**Entries shown**.
>>>>>
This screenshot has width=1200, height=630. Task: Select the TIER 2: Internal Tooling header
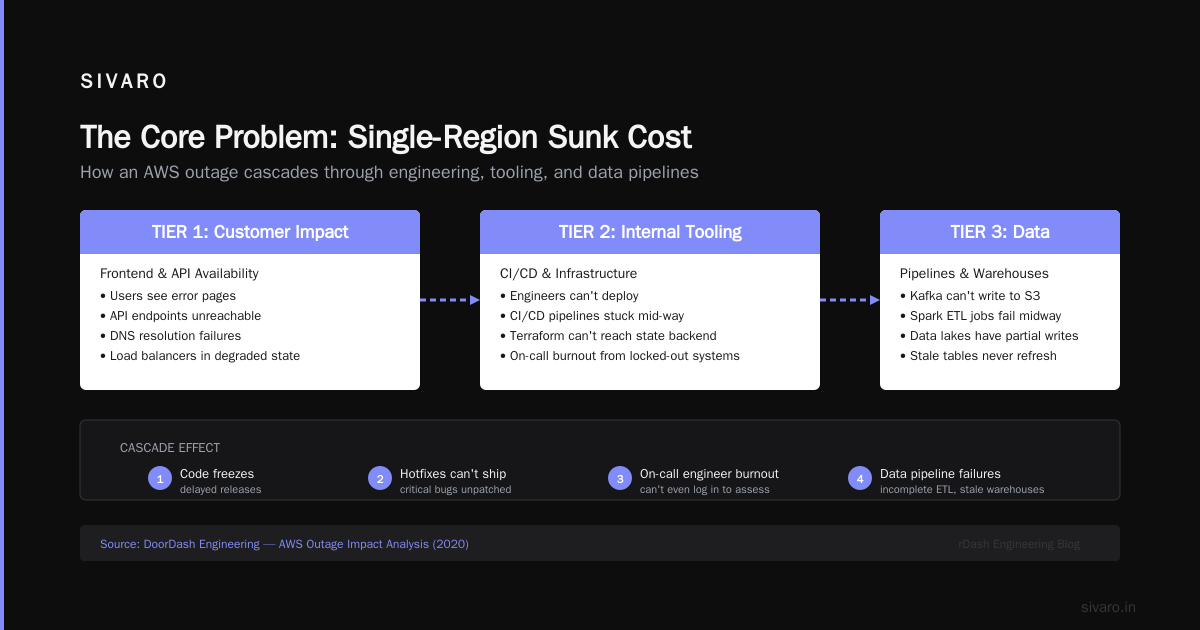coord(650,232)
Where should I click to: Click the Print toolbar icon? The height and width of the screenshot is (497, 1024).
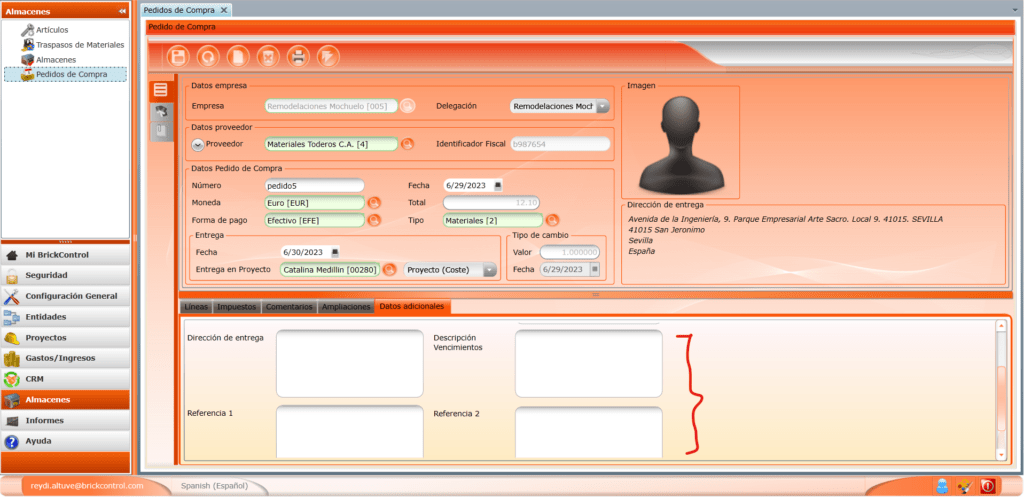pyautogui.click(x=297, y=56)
<<<<<
>>>>>
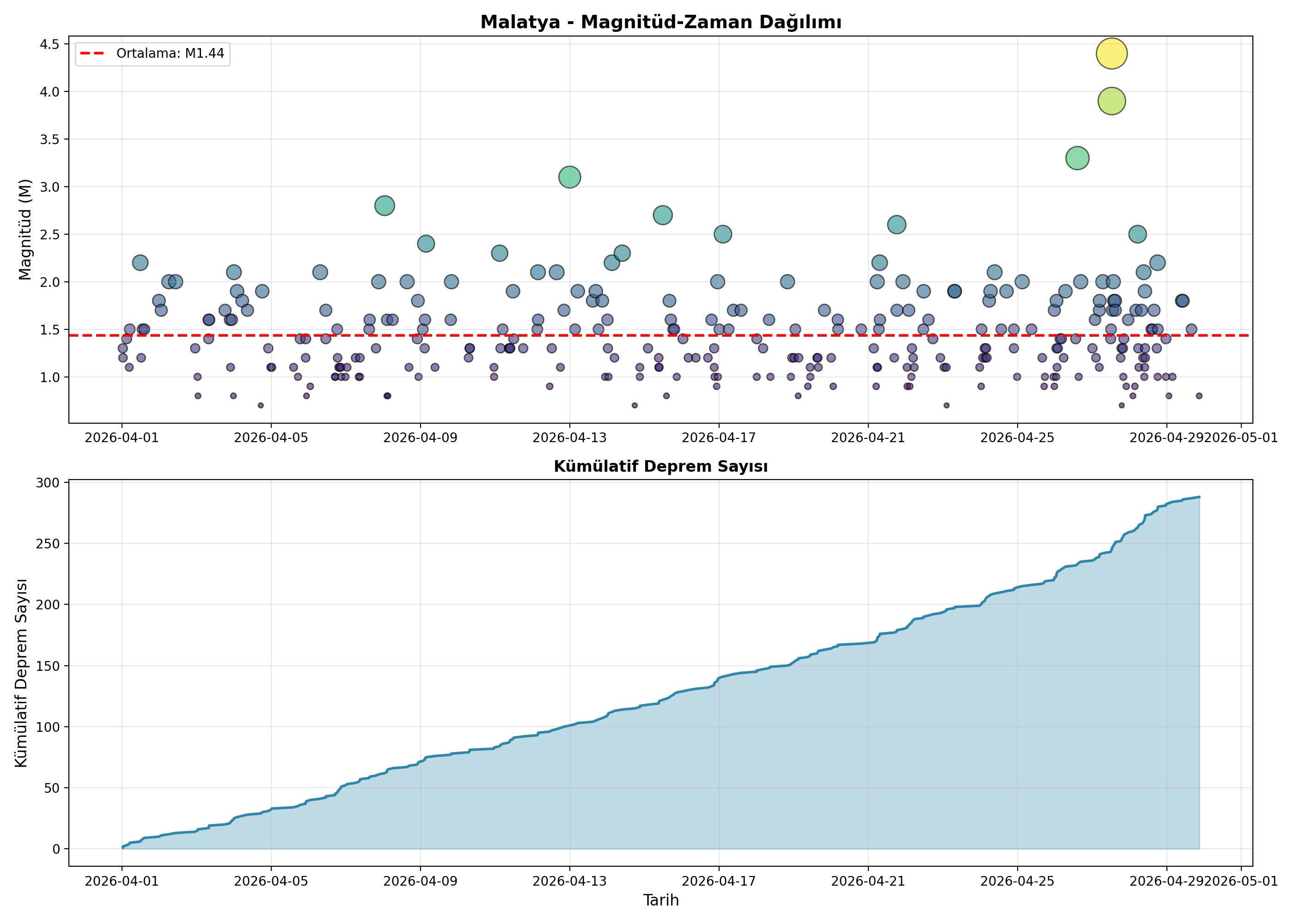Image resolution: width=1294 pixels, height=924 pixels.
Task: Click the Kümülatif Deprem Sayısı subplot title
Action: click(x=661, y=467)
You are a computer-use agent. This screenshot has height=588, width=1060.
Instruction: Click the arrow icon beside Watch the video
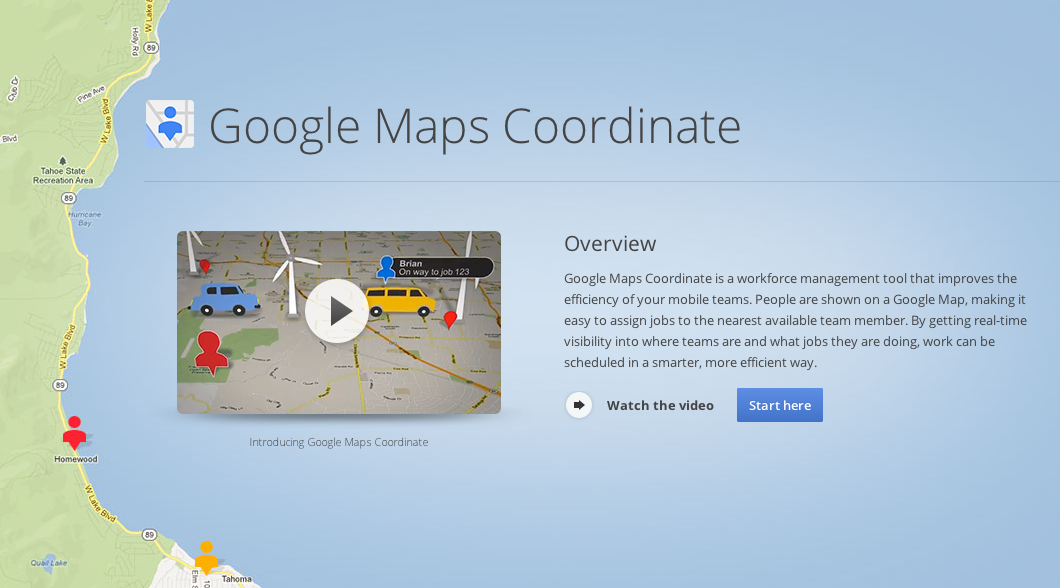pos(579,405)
<<<<<
>>>>>
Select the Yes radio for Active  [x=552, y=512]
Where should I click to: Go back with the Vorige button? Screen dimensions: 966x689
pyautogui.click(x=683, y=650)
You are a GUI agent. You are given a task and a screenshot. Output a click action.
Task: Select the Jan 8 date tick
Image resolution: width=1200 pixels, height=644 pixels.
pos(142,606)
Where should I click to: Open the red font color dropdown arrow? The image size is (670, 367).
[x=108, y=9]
<<<<<
Each line from the material above that mentions the word "agent" needs to be copied.

You are a computer-use agent. This screenshot has height=588, width=1060.
You are a GUI agent. You are given a task and a screenshot. Output a click action.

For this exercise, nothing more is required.